指示 A: 記事のうち「そして知事がこの1年、知事選」から「この委員会の結論であります」」までの部分（両端を含む）を、「水資源」を「水環境」に置き換えたうえで示してください。

出典:
□ □ □ □
川勝知事、今年最後の会見 選んだ漢字は「厳」 来年もJR東海に厳しく?金子社長も会見
川勝知事:
「これは『厳しい』と訓読みするが、『厳』という字でございます。今年は初めからコロナ、ワクチンがまだ配布されていなかったので、出口戦略はワクチンしかないと思っていたが、そうした『厳しい』状況下で、7月8月9月と感染者が増え、8月下旬には700人近くが1日に感染し、緊急事態宣言も出されて非常に厳しかったと思う。そしてそのコロナ禍の中で、7月3日に熱海の土石流が起こったと。まことに厳しいもので襟を正さなければならない。もう一度改めて自然災害等々に危機意識をもってやらなければいけないということになった。それから6月には知事選、そして参院補選と衆議院選挙とございまして、私自身厳しい選挙の戦い、かつ応援演説をして、公人として、してはならない分断を敵味方に分かれるような、そうした現場に入っていったということで、その後厳しい批難を受けて。今年は、この厳しいと、この字を選んだということでございます」
静岡の激動の1年を振り返り、反省の弁も口にした川勝知事。
そして知事がこの1年、知事選で争点化するなど最も強く訴えたのがリニア問題です。先週日曜日には、国の有識者会議が大井川の水資源への影響について、最終的な結論を出すという大きな動きがありました。
リニア有識者会議 福岡捷二座長:
「全量戻せば河川流量が維持されて、そして地下水もほとんど変化が非常に小さいというのが、私どもこの委員会の結論であります」
「大井川への影響は極めて小さい」という報告に川勝知事は。
川勝知事:
「極めて小さいというのは、トンネルを掘削して出る水を全部戻した場合ですから。全て結論には前提がある。全量戻しの方法が書かれていない。初めて有識者会議が『全量戻しには掘削中のものが入る』ということを明確にお書き込みくださいました。全量戻しができるのか、できないかわからない、というのが中間報告を読んでの率直な感想です。戻せないならば、おそらく工事はできないだろうと思う方が多いと思う」
□ □ □ □
指示 B: 下記のエントリについて、「Where should I click to: Toggle」を含む行から「coord(664,438)」を含む行まで（両端の行を含む）を、一字一句そのまま書き出してください。

抽出エントリ:
□ □ □ □
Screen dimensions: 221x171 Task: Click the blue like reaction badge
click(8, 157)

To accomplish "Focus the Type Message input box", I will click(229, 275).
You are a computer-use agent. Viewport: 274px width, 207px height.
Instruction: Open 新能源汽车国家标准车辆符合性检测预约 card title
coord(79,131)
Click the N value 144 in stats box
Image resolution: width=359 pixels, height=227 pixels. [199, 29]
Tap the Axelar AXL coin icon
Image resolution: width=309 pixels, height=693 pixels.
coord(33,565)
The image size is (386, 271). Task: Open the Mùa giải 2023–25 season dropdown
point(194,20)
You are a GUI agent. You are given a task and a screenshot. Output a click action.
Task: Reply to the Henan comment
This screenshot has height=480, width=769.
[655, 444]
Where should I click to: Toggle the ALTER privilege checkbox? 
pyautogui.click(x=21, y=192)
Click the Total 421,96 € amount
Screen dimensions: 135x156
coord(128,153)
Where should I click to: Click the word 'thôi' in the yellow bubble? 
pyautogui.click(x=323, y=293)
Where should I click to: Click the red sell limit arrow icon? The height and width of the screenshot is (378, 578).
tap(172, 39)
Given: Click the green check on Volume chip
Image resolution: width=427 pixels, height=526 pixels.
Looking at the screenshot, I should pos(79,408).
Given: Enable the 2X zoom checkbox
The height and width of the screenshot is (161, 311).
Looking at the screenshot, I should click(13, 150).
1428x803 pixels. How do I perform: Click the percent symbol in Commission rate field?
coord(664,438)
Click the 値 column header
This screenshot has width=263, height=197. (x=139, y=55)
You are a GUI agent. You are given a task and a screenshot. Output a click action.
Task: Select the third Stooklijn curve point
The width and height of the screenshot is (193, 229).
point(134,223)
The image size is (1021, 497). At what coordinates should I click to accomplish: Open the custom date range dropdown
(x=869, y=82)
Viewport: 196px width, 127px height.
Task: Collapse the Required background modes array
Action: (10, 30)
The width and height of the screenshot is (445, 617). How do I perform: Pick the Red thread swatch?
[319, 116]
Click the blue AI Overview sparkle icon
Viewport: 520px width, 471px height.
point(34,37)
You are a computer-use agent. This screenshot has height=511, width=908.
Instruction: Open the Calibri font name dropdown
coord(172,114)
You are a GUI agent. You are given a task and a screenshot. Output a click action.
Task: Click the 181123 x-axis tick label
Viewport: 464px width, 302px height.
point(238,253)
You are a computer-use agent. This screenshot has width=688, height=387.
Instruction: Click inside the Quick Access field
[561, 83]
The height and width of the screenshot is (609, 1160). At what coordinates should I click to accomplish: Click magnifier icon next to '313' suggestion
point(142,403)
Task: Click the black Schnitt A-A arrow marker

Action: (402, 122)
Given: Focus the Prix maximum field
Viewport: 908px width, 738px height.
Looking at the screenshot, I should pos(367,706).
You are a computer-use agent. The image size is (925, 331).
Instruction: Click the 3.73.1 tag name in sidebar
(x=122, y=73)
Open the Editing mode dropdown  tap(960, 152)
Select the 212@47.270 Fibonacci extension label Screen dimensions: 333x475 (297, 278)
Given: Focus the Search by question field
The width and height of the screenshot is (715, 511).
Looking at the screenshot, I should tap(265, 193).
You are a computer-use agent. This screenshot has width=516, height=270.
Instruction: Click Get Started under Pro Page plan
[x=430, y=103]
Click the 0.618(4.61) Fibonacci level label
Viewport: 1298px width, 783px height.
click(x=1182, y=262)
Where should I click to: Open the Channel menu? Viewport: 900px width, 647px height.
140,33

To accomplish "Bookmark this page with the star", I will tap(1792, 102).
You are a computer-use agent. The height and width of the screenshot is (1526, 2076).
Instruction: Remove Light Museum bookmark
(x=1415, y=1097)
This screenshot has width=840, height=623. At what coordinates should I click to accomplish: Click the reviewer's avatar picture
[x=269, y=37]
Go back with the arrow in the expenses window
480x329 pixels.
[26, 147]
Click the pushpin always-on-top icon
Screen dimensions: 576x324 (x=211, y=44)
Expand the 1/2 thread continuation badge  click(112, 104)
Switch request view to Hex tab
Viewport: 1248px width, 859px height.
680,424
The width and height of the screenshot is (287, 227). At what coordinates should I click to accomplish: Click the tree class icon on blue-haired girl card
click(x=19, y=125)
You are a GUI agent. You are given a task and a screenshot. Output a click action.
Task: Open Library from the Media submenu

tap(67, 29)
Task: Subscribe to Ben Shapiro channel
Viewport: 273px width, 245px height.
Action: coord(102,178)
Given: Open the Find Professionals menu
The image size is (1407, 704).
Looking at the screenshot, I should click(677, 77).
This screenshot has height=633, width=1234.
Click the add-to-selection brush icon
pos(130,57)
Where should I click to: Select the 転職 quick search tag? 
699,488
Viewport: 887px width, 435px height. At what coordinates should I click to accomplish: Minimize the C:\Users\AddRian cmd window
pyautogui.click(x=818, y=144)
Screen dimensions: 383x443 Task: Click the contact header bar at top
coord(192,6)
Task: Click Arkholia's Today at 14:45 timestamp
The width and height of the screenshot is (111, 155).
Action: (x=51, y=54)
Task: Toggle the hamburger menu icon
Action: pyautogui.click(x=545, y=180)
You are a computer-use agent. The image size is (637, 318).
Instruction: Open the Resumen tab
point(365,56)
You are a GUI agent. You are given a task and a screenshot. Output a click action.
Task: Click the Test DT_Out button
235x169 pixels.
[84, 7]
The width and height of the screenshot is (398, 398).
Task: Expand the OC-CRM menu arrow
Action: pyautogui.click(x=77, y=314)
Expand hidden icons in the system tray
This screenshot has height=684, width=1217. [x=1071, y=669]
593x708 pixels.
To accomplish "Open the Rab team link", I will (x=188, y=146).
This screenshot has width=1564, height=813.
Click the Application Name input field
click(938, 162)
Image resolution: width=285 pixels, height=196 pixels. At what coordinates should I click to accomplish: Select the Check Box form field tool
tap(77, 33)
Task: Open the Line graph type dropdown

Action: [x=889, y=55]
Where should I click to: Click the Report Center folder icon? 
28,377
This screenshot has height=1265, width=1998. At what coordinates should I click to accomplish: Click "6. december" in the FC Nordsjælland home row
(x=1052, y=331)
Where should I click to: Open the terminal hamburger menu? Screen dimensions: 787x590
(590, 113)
□ □ □ □
模範解答 A:
そして知事がこの1年、知事選で争点化するなど最も強く訴えたのがリニア問題です。先週日曜日には、国の有識者会議が大井川の水環境への影響について、最終的な結論を出すという大きな動きがありました。
リニア有識者会議 福岡捷二座長:
「全量戻せば河川流量が維持されて、そして地下水もほとんど変化が非常に小さいというのが、私どもこの委員会の結論であります」

模範解答 B:
Where should I click to: Toggle the ALTER privilege checkbox? 
pyautogui.click(x=21, y=192)
Click the Total 421,96 € amount
Screen dimensions: 135x156
coord(128,153)
Where should I click to: Click the word 'thôi' in the yellow bubble? 
pyautogui.click(x=323, y=293)
Where should I click to: Click the red sell limit arrow icon? The height and width of the screenshot is (378, 578).
tap(172, 39)
Given: Click the green check on Volume chip
Image resolution: width=427 pixels, height=526 pixels.
Looking at the screenshot, I should pos(79,408).
Given: Enable the 2X zoom checkbox
The height and width of the screenshot is (161, 311).
Looking at the screenshot, I should click(13, 150).
1428x803 pixels. How do I perform: Click the percent symbol in Commission rate field?
coord(664,438)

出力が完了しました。